In State v. Vinegra, supra (decided after the ruling by the trial judge on defendant's motion to dismiss), we held that the immunity granted by N.J.S.A. 2A:81-17.2a2 was self-executing and required no assertion by the witness or confirmatory action by the court or the State. 134 N.J. Super. at 440. However, under the facts of the present case, the trial judge's failure to recognize the self-executing nature of the statutory grant does not necessitate dismissal of the indictment which, as demonstrated, was based on sufficient legitimate and independent proofs. State v. Vinegra, supra. Nor do we find sufficient reason at this time to reexamine our holding in the Vinegra case. See United States v. Calandra , 414 U.S. 338, 94 S. Ct. 613, 38 L. Ed. 2d 561 (1974); United States v.
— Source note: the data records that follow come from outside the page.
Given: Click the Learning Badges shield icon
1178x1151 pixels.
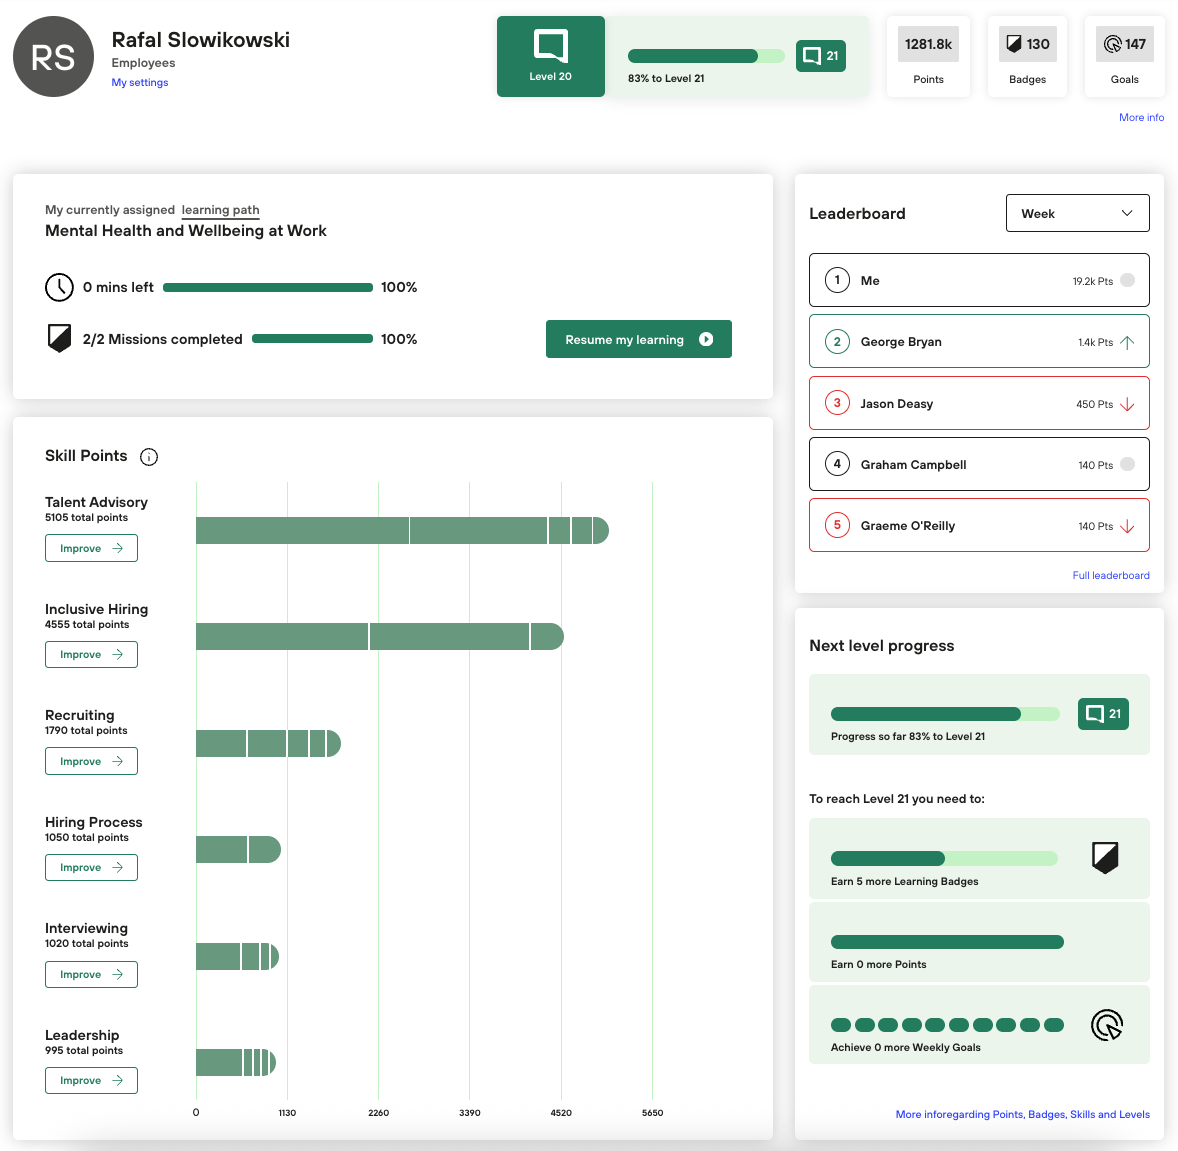Looking at the screenshot, I should point(1105,857).
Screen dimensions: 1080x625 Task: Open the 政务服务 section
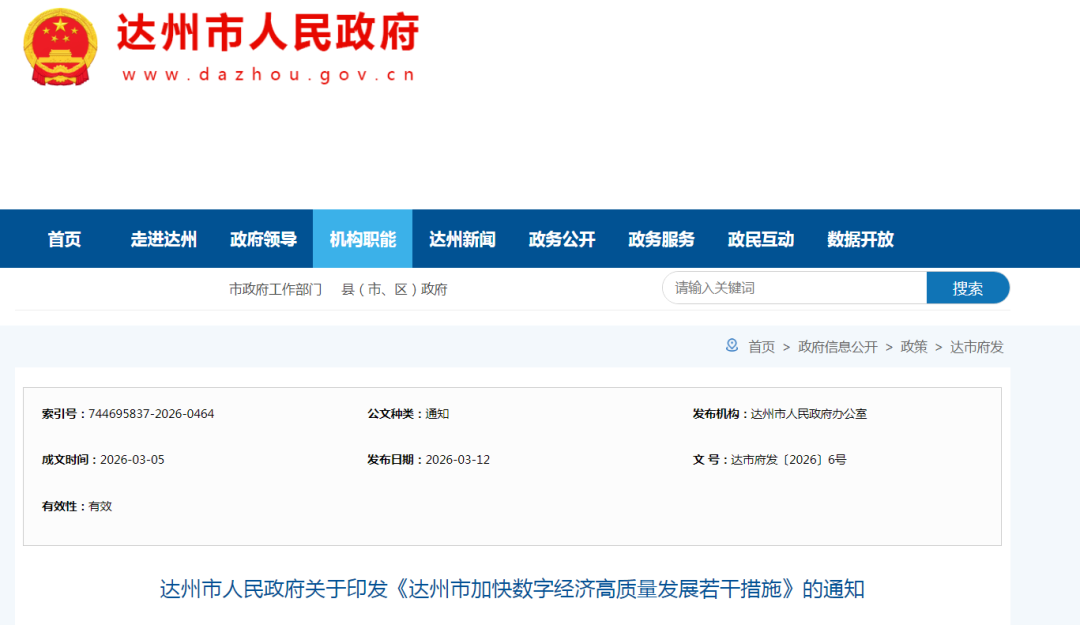pos(662,238)
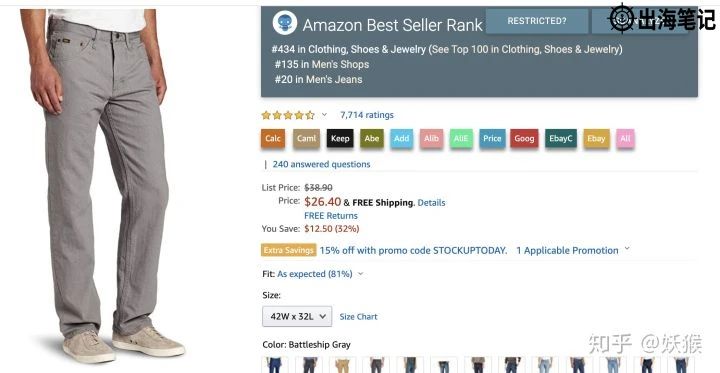The height and width of the screenshot is (373, 720).
Task: Click the red Goog search button
Action: click(524, 138)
Blue , 384 U.S. 251, 86 S. Ct. 1416, 16 L. Ed. 2d 510 (1966).

[148 NJSuper Page 602]

Even if we were to agree with defendant that the substantive crimes charged in the indictment should have been dismissed, his conviction and concurrent sentence on the perjury charge still stands. See State v. Mullen, supra; State v. Falco , 60 N.J. 570 (1972); State v. Cattaneo , 123 N.J. Super. 167 (App. Div.), certif. den. 63 N.J. 324 (1973).

Finally, we find no merit in the defendant's claim that his constitutional rights were infringed because the State failed to adequately inform him of the scope of its investigation at the time he was called before the grand jury. Defendant admits that he was apprised generally of the subject matter of the investigation but claims his informant did not "pinpoint the Verle Cain matter." Our review of the record reveals that there was sufficient evidence to warrant the findings and conclusions of the trial judge that defendant was informed of the scope of the proceeding the day before his appearance before the grand jury. Moreover, sufficient evidence supports the conclusion that he understood his rights each time he appeared before the grand jury and that he voluntarily and knowingly testified. Therefore, we find no sound reason or justification for disturbing the trial judge's ruling. State v. Johnson , 42 N.J. 146, 161-162 (1964). Accordingly, we are satisfied that defendant's constitutional rights were not violated in the course of obtaining the indictment against him and we affirm the denial of defendant's motion to dismiss the indictment substantially for the reasons expressed by Judge Kentz in his letter opinion of January 16, 1974.

The judgments of conviction are affirmed.